Unless you start sticking your disk-wing underneath (which would mean a reduction in rotary lift due to the fuselage) the pilot will have really poor view back and above, which is to say the "critical six" which helicopter pilots are taught to shoot down through to kill another chopper. However, having said that, it looks like the disk will be a lot smaller than the span of the equivalent ordinary main rotor, so should be better for getting into small and tight areas.
A helicopter gets lift and thrust by varying the angle of the blades, both across the blade to give lift (pitch via the collective control - normally to the pilot's left) and by tilting the ends up and down using the cyclic (the 'normal' joystick) to tip the direction of lift slightly off vertical - basically the heli moves its own definition of 'up' to include the direction it wants to travel in.
Once this thing pulls the blades in it will need some other method to push it forward as the disc will not be able to generate enough lift to keep it flying without something else to provide thrust to get the speed necessary to get the lift... and the inertia from the whole disc spinning one way is gonna need one hellova tailr rotor to counteract the torque...
Frisbees 'fly' because they catch a pocket of air which they ride on for a very short time - they are only marginally more efficient than a flat piece of wood compared to a 'proper' aerofoil. They are more like hovercraft - they only fly as long as their cushion is there, and they have sufficient forward momentum to maintain it - if you put a frisbee on a spinner, it doesn't take off on its own.
Oh and one final thing - other than publicity stunts, what other shape would a disc be except round??
If you're correct, and they have decent forward propulsion, this could work very well- a spinning disc that works as an aerofoil would provide lift while also providing massive stability thanks to the gyroscopic effect. The back rotor would provide a further stabalising system, meaning that when travelling at a constant speed this would probably be a good, stable platform.
So you've got a quick, highly stable VTOL platform. Sounds exactly what the DOD would be interested in!
I wonder what its radar profile would be like?
Look at the cross-section of an aircraft wing, or a helicopter blade - it's an asymmetric profile. That's the aerofoil shape. This means that even when the blade or wing is aimed level, it still generates lift.
Now look at the spinning disc, and tell me how that can assume the same shape. It can't, since it rotates.

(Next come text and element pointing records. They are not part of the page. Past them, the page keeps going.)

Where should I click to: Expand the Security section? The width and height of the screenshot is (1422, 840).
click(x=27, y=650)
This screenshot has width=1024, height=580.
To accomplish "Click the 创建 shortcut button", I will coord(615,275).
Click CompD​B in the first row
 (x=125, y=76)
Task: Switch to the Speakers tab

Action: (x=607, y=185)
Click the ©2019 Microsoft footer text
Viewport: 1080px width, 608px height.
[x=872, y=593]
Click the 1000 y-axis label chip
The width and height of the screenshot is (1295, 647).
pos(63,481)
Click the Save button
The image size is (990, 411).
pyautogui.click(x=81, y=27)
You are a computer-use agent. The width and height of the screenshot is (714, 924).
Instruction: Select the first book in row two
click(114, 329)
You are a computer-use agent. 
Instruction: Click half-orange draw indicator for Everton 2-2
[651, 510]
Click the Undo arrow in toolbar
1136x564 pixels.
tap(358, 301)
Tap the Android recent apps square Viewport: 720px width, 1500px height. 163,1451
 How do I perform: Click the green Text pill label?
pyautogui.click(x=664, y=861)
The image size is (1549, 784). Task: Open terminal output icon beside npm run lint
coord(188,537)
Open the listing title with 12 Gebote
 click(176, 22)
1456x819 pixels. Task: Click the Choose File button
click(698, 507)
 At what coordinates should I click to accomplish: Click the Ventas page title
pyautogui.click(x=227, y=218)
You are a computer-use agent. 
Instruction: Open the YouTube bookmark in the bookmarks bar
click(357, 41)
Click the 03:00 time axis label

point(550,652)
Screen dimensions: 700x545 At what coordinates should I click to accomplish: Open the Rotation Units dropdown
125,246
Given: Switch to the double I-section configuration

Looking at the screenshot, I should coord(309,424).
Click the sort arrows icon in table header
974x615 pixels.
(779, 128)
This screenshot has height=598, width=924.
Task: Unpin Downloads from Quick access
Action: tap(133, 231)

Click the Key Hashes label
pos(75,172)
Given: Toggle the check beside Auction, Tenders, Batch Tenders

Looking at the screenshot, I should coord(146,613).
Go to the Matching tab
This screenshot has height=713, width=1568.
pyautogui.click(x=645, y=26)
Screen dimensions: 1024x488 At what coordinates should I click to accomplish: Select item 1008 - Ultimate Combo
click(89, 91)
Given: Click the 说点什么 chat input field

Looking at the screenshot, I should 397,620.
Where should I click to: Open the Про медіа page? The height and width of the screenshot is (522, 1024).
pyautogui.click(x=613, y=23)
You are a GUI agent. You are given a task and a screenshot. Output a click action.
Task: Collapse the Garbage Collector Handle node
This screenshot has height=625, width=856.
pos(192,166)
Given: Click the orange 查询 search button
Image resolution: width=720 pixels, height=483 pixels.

It can only generate lift by tilting the entire disc away from the direction of travel.
"Just wondered how much air-to-air chopper combat there has actually been?"
AFAIK, none, apart from exercises.
But the humble chopper *is* a fearsome weapons platform. Fixed-wing pilots are advised that the chopper's air-to-air misslies will be pointed at them 100% of the time. Heli's can hide right down on the deck, lose themselves in terrain, urban clutter or peek over the horizon with their sneeky radar/optronics masts and turn much faster to acquire a target
In all 1-on-1 fixed vs. rotary wing exercises, the fighter / ground attack pilot gets spanked He/she never even lnows what killed 'em.
Chopper vs. chopper would be much more... ...intersting.
S&K, 'cos heli's are deadly.
I dropped an 'n' in "wing" and it came out wig. Close enough, and more amusing.
As to airfoil shape--there's no need for it being asymmetric. At the right alpha and with enough thrust a brick will generate lift. (A common class exercise for young Aero students.) A saucer with the right dimensions is _far_ better than a brick.
Asymmetry has nothing to do with it--you've been looking at too many wing-shape cutaways in books that still say Mr. Bernoulli gives wings their lift since he knows how to match up air flows from the top and bottom of the wing. Mr. Bernoulli helps a bit, but mass flow gets you off the ground.
This could be the next Internet. We could all be flying round in giant frisbees if this thing takes off.
Yes I do remember streethawk, the bike was a road machine when on the road and magically changed into a motocross as soon as it's wheels hit grass or dirt. Amazing!